An example of MPI distribution mode usage is as follows:

C++

  cudaq::mpi::initialize();
  using namespace cudaq::spin;
  cudaq::spin_op h = 5.907 - 2.1433 * x(0) * x(1) - 2.1433 * y(0) * y(1) +
                     .21829 * z(0) - 6.125 * z(1);

  auto ansatz = [](double theta) __qpu__ {
    cudaq::qubit q, r;
    x(q);
    ry(theta, r);
    x<cudaq::ctrl>(r, q);
  };

  double result = cudaq::observe<cudaq::parallel::mpi>(ansatz, h, 0.59);
  if (cudaq::mpi::rank() == 0)
    printf("Expectation value: %lf\n", result);
  cudaq::mpi::finalize();
nvq++ observe_mqpu_mpi.cpp -target nvidia-mqpu
mpirun -np <N> a.out

Python

import cudaq
from cudaq import spin

cudaq.mpi.initialize()
cudaq.set_target("nvidia-mqpu")

# Define spin ansatz.
kernel, theta = cudaq.make_kernel(float)
qreg = kernel.qalloc(2)
kernel.x(qreg[0])
kernel.ry(theta, qreg[1])
kernel.cx(qreg[1], qreg[0])
# Define spin Hamiltonian.
hamiltonian = 5.907 - 2.1433 * spin.x(0) * spin.x(1) - 2.1433 * spin.y(
    0) * spin.y(1) + .21829 * spin.z(0) - 6.125 * spin.z(1)

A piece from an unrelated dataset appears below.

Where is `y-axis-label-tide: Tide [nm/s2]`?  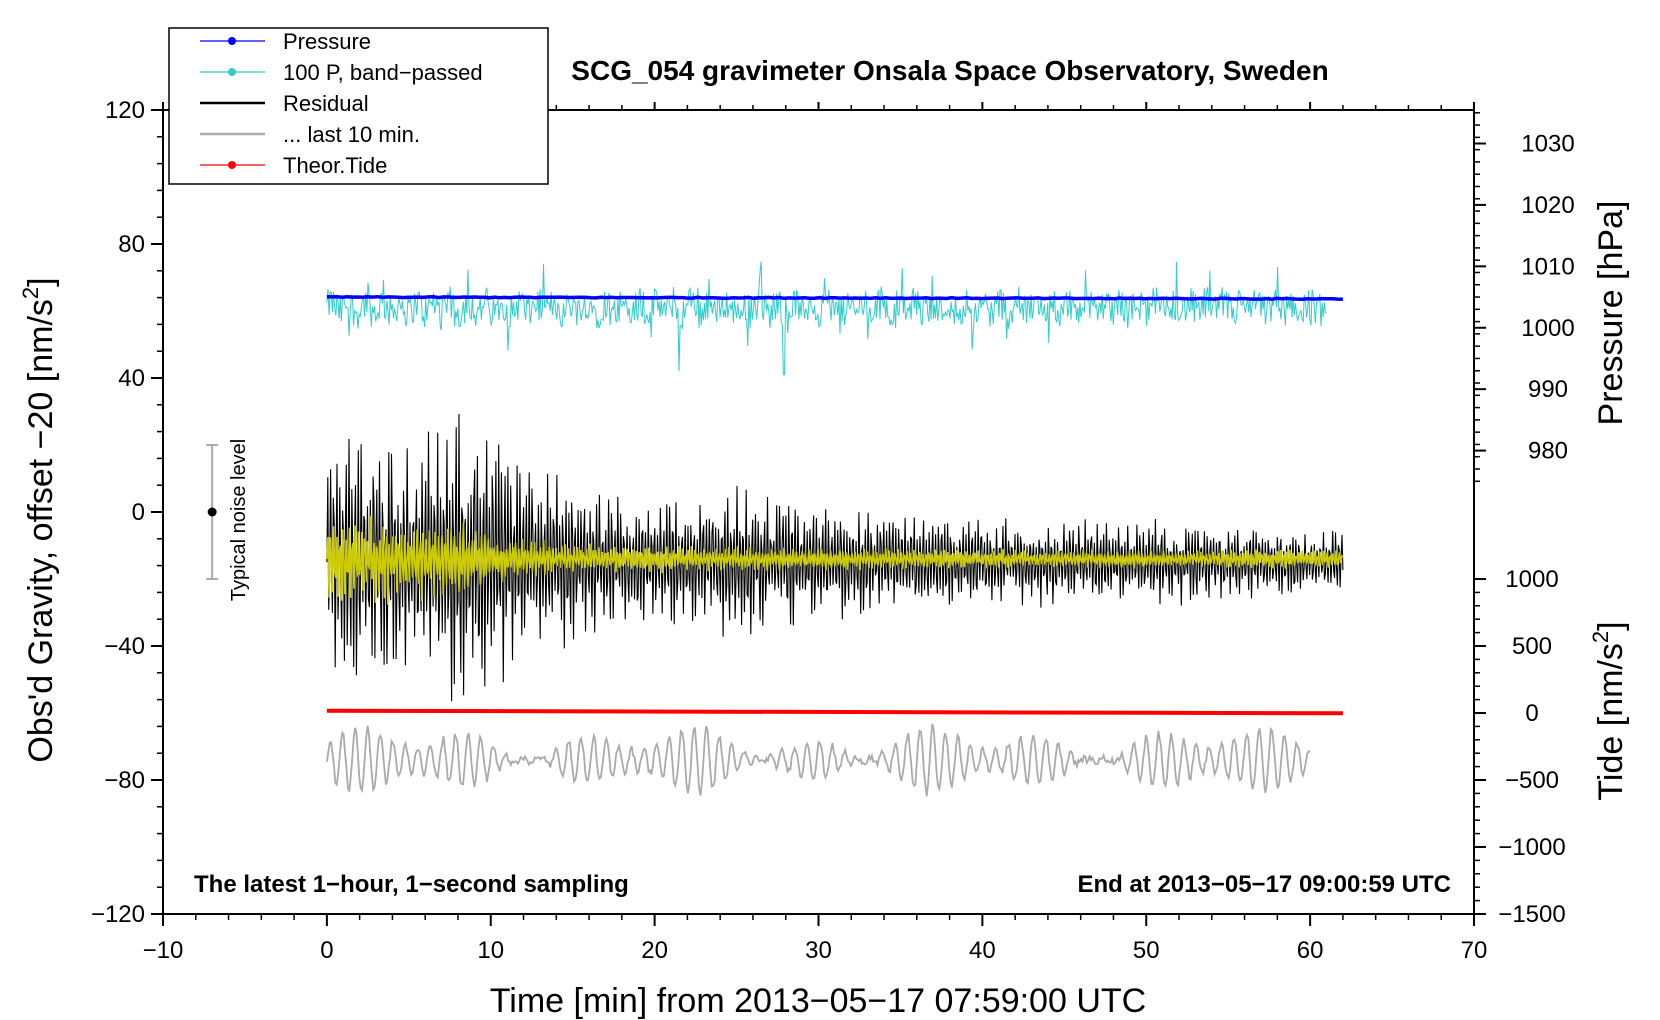
y-axis-label-tide: Tide [nm/s2] is located at coordinates (1609, 710).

exp_val = cudaq.observe(kernel, hamiltonian, 0.59,
                        execution=cudaq.parallel.mpi).expectation_z()
if cudaq.mpi.rank() == 0:
    print("Expectation value: ", exp_val)

cudaq.mpi.finalize()
mpirun -np <N> python3 observe_mpi.py

In the above examples, the parallel distribution mode was set to mpi using cudaq::parallel::mpi in C++ or cudaq.parallel.mpi in Python. CUDA Quantum provides MPI utility functions to initialize, finalize, or query (rank, size, etc.) the MPI runtime. Last but not least, the compiled executable (C++) or Python script needs to be launched with an appropriate MPI command, e.g., mpirun, mpiexec, srun, etc.